La Marine indienne franchit une étape majeure vers l’autonomie stratégique en intégrant rapidement le missile air-air Beyond Visual Range (BVR) Astra MkII, développé localement, sur ses flotteurs MiG-29K et Rafale M. Cette évolution, présentée en début d’année à Aero India 2025, témoigne de la volonté de moderniser les capacités aéronavales de ses porte-avions.
Le missile Astra MkII, conçu par l’Organisation de Recherche et de Développement en Défense (DRDO), marque une avancée significative dans la technologie des missiles indiens. Avec une portée supérieure à 160 kilomètres, un système de poursuite amélioré pour une acquisition optimale des cibles, et une manœuvrabilité renforcée, il vise à contrer les menaces longue portée telles que les missiles PL-15 pakistanais et PL-17 chinois. La Marine a choisi de privilégier l’Astra MkII plutôt que la version courte portée Astra MkI, comme annoncé le 15 juin 2025, dans le but d’homogénéiser son arsenal, réduire sa dépendance aux fournisseurs étrangers et soutenir l’initiative gouvernementale « Make in India ».
Pour les MiG-29K en service à bord du porte-avions INS Vikramaditya, les travaux d’intégration avancent. Le missile sera adapté au radar Zhuk-ME des appareils, avec des essais complets de tir en vol prévus dans l’année à venir. Les tests opérationnels pourraient débuter d’ici mi-2026, sous réserve des résultats satisfaisants des évaluations au sol et en vol. Cette modernisation étendra considérablement la portée et l’efficacité des escadrons MiG-29K vieillissants, garantissant leur pertinence jusqu’à l’arrivée des plateformes de nouvelle génération.

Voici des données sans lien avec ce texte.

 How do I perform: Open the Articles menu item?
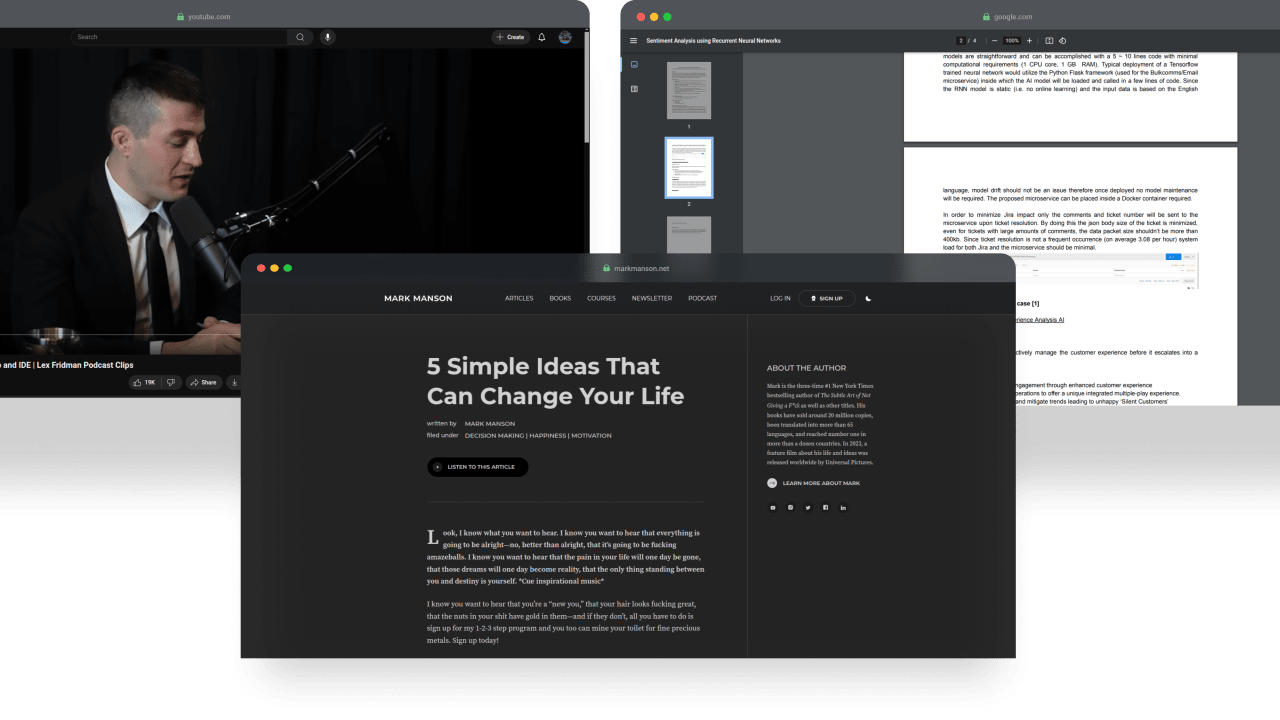pyautogui.click(x=519, y=298)
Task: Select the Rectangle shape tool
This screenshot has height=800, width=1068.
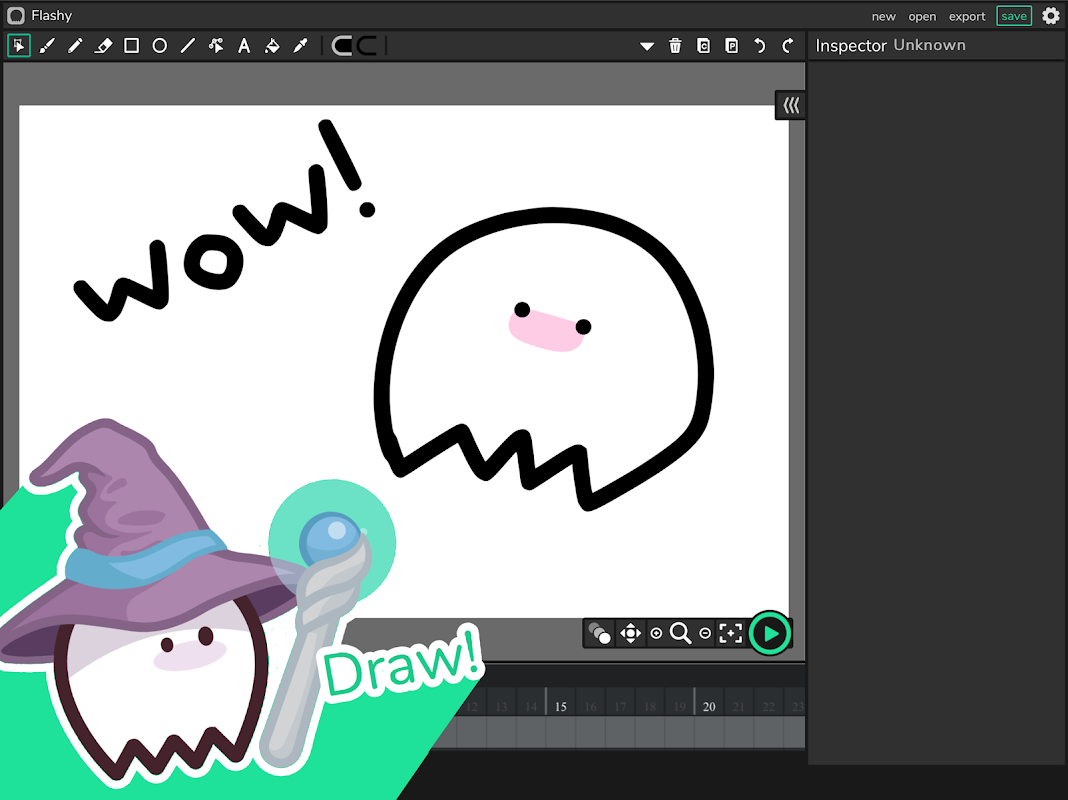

La commande de 26 Rafale M destinée à la Marine, d’une valeur de près de 7,5 milliards de dollars et signée en avril 2025, intègre directement l’Astra MkII. Les premières livraisons sont attendues en 2029, permettant à ces chasseurs multirôles équipés du radar à réseau électronique actif (AESA) Thales RBE2-AA de déployer ce missile indigène lors des opérations embarquées sur l’INS Vikrant et les futurs porte-avions. En optant dès le départ pour la version MkII, la Marine évite des mises à jour intermédiaires et assure une interopérabilité avec l’arsenal croissant d’armes développées par le DRDO pour l’Armée de l’air indienne.
Parallèlement, l’Armée de l’air indienne prépare aussi l’armement de ses 36 Rafale avec les missiles Astra MkI et MkII, amorçant la retraite progressive des missiles MICA IR/RF importés, dont la portée plafonne à environ 80 kilomètres. Les lacunes du MICA face aux menaces modernes ont accéléré ce tournant vers des systèmes nationaux, avec des validations d’intégration déjà accordées pour l’Astra MkI.
Dassault Aviation, constructeur français, est chargé des modifications logicielles et système nécessaires pour cette compatibilité. L’Astra MkI, déjà éprouvé au combat sur les plateformes Su-30MKI et LCA Tejas, avec une portée de 90 à 110 km et un chercheur radar actif, tiendra le rôle de remplacement immédiat. La version plus avancée MkII devrait être intégrée vers 2026-2027, après la finalisation de ses essais de développement.
Bien que les détails spécifiques sur les mises à niveau du radar ou de l’ordinateur de mission restent confidentiels, ces ajustements sont indispensables pour assurer une compatibilité complète, notamment en vue d’une éventuelle intégration du missile anti-radiation Rudram-1. Ce dernier, conçu pour neutraliser les systèmes de défense aérienne ennemis par une attaque de précision, s’inscrit dans une stratégie plus large visant à renforcer les capacités de frappe à distance du Rafale. Cette évolution pourrait également inclure des variantes anti-navires, comme le NASM-MR, élargissant ainsi le spectre des missions.
La démarche de l’Armée de l’air permet, en plus de réduire les coûts — la famille Astra demeurant plus économique que des options étrangères améliorées telles que le MICA-NG —, de renforcer la collaboration franco-indienne. Les négociations pour l’acquisition de jusqu’à 114 Rafale supplémentaires comprennent désormais des discussions sur l’accès limité au code source, facilitant les intégrations nationales comme Astra et Rudram et nourrissant les échanges techniques avec Dassault.